Kelly Gillen From Mill Point Rotary Club, kindly shared his time and knowledge with the children and staff at Hensman Street Elementary, regarding ANZAC Day. He spoke about what he saw and heard at the dawn service, aided us with participating in ANZAC rituals; the ODE of Remembrance; the Last Post ; and singing of Advance Australia, while also witnessing the minute silence. Kelly read us a touching story of a family torn apart by war but brought together through the powerful simplicity of Anzac Biscuits., written by Phil Cummings.


Anzac Day is an important day of remembrance in Australia and New Zealand, commemorating the sacrifice and service of the ANZAC’s (Australian and New Zealand Army Corps) who fought in Gallipoli during World War 1. The 25th of April has since come to be a day of commemoration for all Australian and New Zealand service men and woman who have served and died in wars, conflicts, and peacekeeping operations.


It is important to teach children about ANZAC Day in early childhood because it helps them develop an understanding and appreciation of the sacrifices made by those who have served our countries. Kelly explained that it also teaches children about the values of courage, loyalty, and mateship, which are integral to the ANZAC Spirit.


By introducing young children to ANZAC Day, we can also help them to develop empathy and respect for others, as well as understanding of the importance of freedom and democracy.


At Hensman Street Elementary, children participated in multi-sensory learning experiences geared to help them learn about the importance of peace.
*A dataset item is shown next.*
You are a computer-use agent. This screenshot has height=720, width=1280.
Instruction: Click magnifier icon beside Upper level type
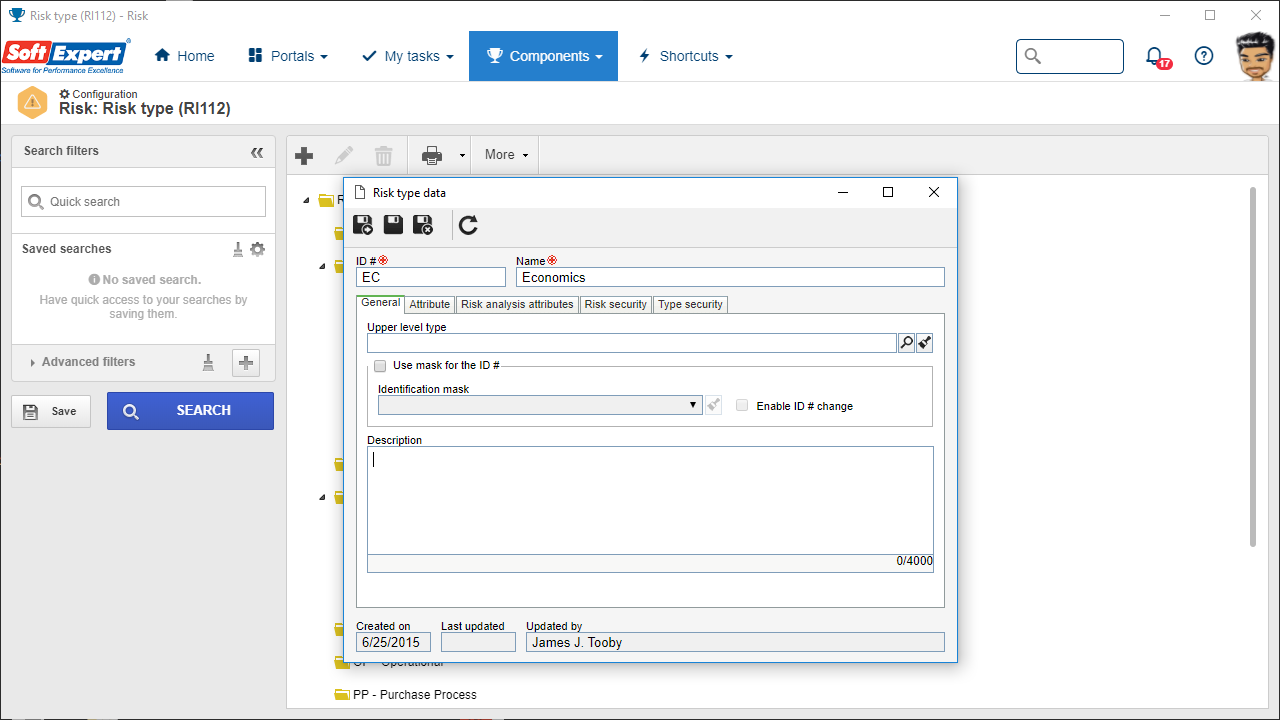pos(906,343)
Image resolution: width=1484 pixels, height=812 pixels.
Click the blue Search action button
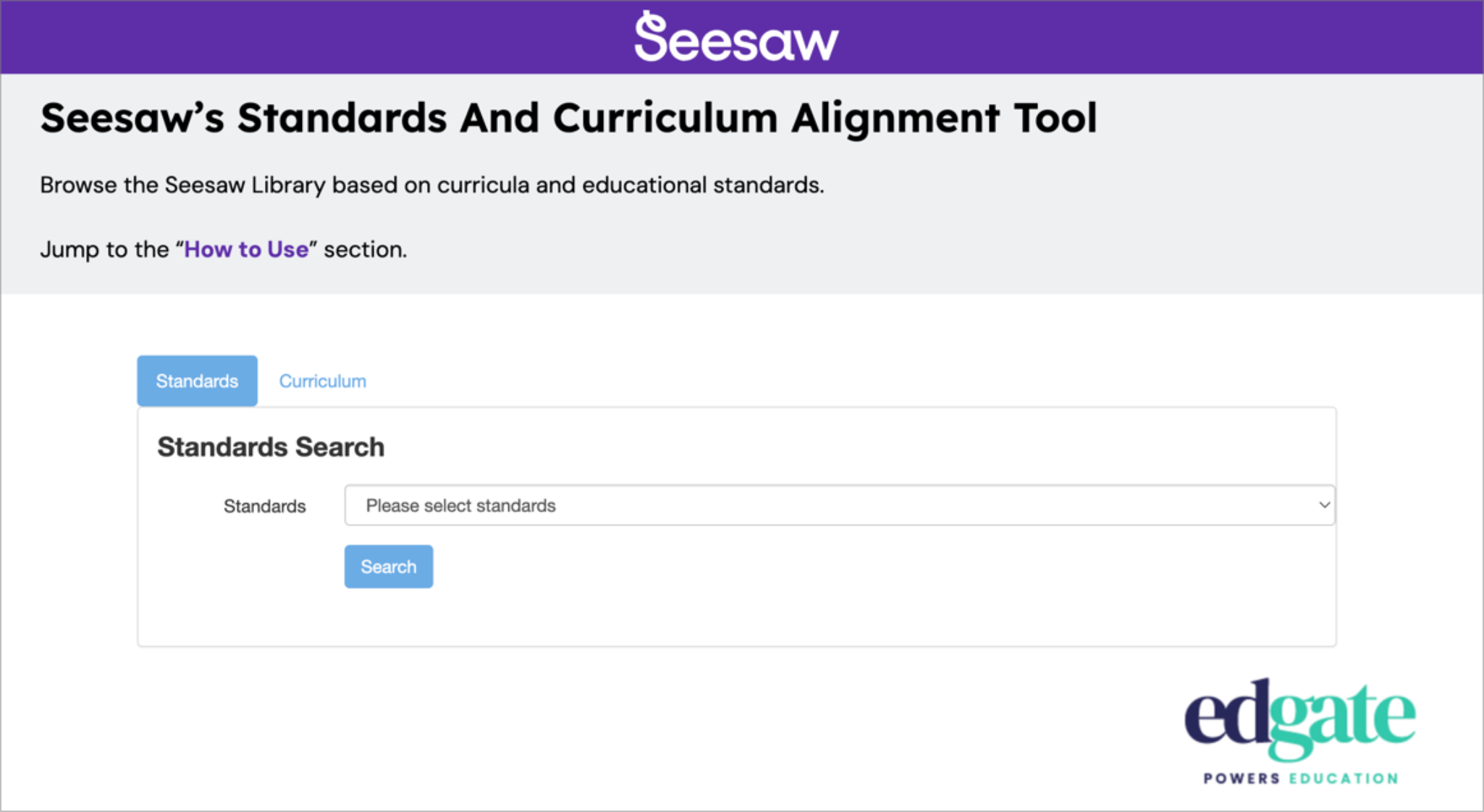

We’re positive the making and eating of ANZAS biscuits will be a link to carrying this conversation into the households of our Australian families. This complex conversation will travel on through many more discussions at school, as children are safely supported to share their big wonders and pose big questions to gain greater understanding about big world concepts such as: war and peace.


It is our hope, as educators, that the children will embrace important skills and attitudes that will continue to serve them well throughout their lives.